Canicule en classe : enseignants et élèves en détresse face à des températures insupportables

Les répercussions de la canicule sur le milieu scolaire sont particulièrement alarmantes. Sophie, enseignante de CP dans une école de Nouvelle-Aquitaine, partage son expérience désastreuse face à des températures atteignant 35 °C dans les classes. Depuis le début de l’épisode de chaleur intense, elle décrit des conditions d’enseignement insupportables, tant pour les élèves que pour le personnel éducatif.

EN BREF

  • Des températures pouvant atteindre 35 °C dans les classes de l’école.
  • Les enseignants doivent innover pour gérer la chaleur, mais manquent de ressources.
  • Les syndicats alertent sur l’urgence d’adapter les infrastructures scolaires au changement climatique.

Sophie, forte de deux décennies d’expérience, témoigne de l’insuffisance des infrastructures scolaires pour faire face à de telles conditions climatiques. Les bâtiments, construits dans les années 1960, semblent être conçus pour retenir la chaleur, rendant les classes étouffantes dès les premiers jours de mai. « C’est le type de construction qui absorbe la chaleur, et jamais la température ne redescend », explique-t-elle.
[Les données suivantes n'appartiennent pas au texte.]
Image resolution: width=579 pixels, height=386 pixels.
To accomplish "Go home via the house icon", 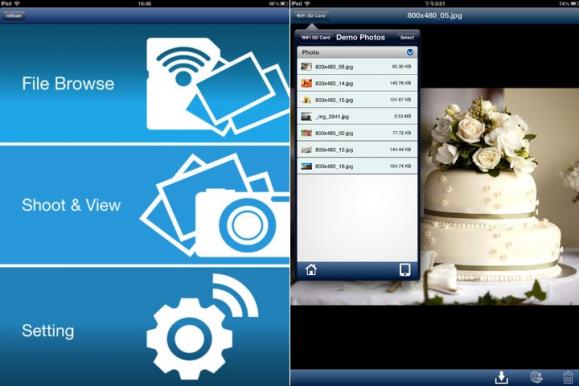I will point(311,270).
Face à cette situation, les enseignants ne restent pas inactifs. Sophie mentionne que certains de ses collègues emmènent leurs élèves dans un supermarché climatisé ou au parc voisin pour se rafraîchir. Elle-même a décidé d’utiliser le sous-sol de l’établissement, où le carrelage froid offre un peu de répit. « La mairie nous a pourtant fourni un tuyau d’arrosage pour rafraîchir les enfants dans la cour, mais sans embout, il reste inutilisé », déplore-t-elle.
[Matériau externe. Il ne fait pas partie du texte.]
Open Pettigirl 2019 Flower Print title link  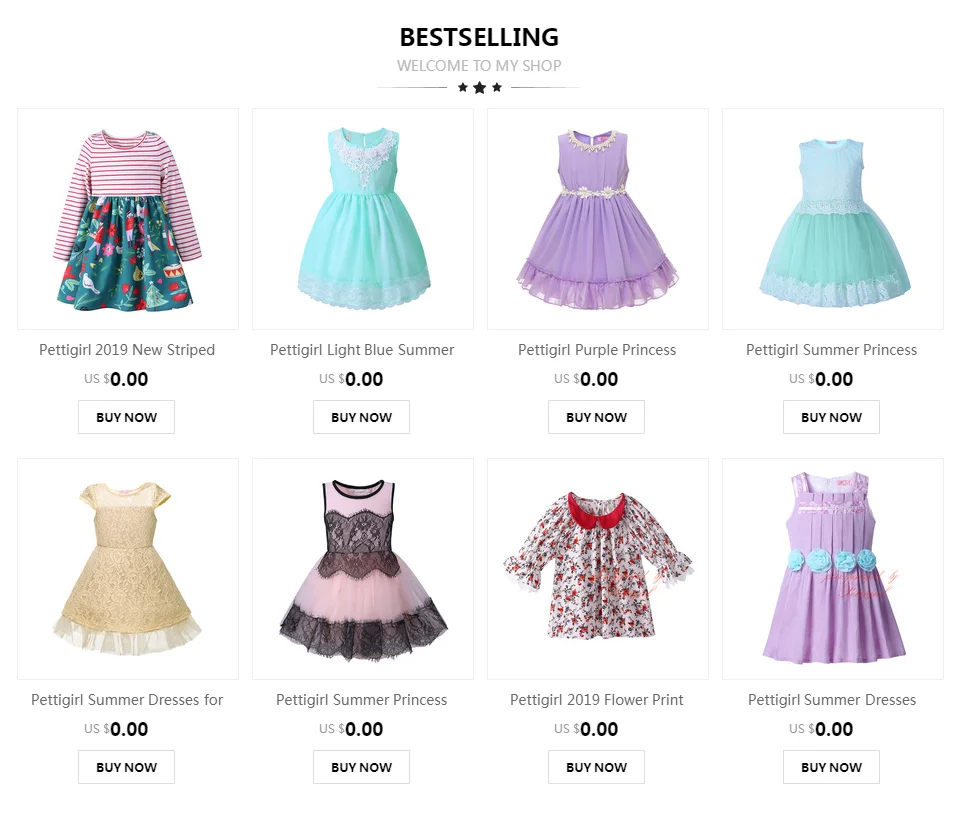(x=597, y=700)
Alors que l’école a récemment été équipée de rideaux thermiques, l’effet sur les températures est inexistant. « Cette année, la municipalité a promis 300 rafraîchisseurs d’air pour l’ensemble des écoles de la commune, mais avec plus de 700 classes, nous ne nous attendons qu’à quelques unités », poursuit-elle. Les enseignants sont donc contraints d’improviser pour assurer le bien-être de leurs élèves.

Les conséquences de cette chaleur extrême se font déjà sentir. Sophie évoque des incidents de malaises parmi ses élèves, causés par la chaleur. « L’an dernier, deux enfants ont vomi à cause des températures élevées, et cette année, plusieurs souffrent déjà de maux de tête », indique-t-elle. Pour contrer cette situation, elle multiplie les consignes de bon sens : « Toutes les dix minutes, je leur rappelle de boire de l’eau et de se mouiller le visage. »

Les parents, bien que bienveillants, ne sont pas toujours conscients de l’ampleur de la situation. « Ils ne savent pas forcément que nous faisons classe à 35 °C, mais ils essaient de faire au mieux », souligne Sophie, qui précise que l’équipement nécessaire pour gérer la chaleur, tel que gourdes ou casquettes, n’est pas toujours disponible. Les enseignants se retrouvent alors face à un dilemme : faut-il envisager la fermeture des classes ? « Pour l’instant, ce n’est pas prévu, mais l’an dernier, cela a été fait pendant deux jours », répond-elle.

Les conditions de vie des élèves en dehors de l’école ne sont pas nécessairement meilleures. Beaucoup vivent dans des logements tout aussi chauds que ceux de l’établissement. Sophie dépeint un tableau sombre : « Nous nous sentons isolés et livrés à nous-mêmes. » Les syndicats, quant à eux, alertent depuis des années sur ces conditions de travail dégradées. Bruno Bobkiewicz, secrétaire général du SNPDEN-Unsa, a récemment dénoncé sur France Info le manque d’adaptation des bâtiments scolaires face aux enjeux climatiques.

Les organisations syndicales insistent sur la nécessité d’un plan d’action face à ces épisodes de chaleur. Elles réclament la mise en place d’une échelle académique de vigilance climatique, permettant de déclencher des mesures de protection dès les premiers signes d’alerte, comme le niveau orange canicule. Pour les enseignants et les élèves, chaque jour d’école dans de telles conditions devient un véritable défi.

Alors que la canicule se poursuit, la question de la prise en charge des élèves et du personnel éducatif reste en suspens. Comment enseigner et apprendre dans de telles conditions ? La communauté éducative attend des réponses concrètes et rapides pour assurer la santé et le bien-être de tous.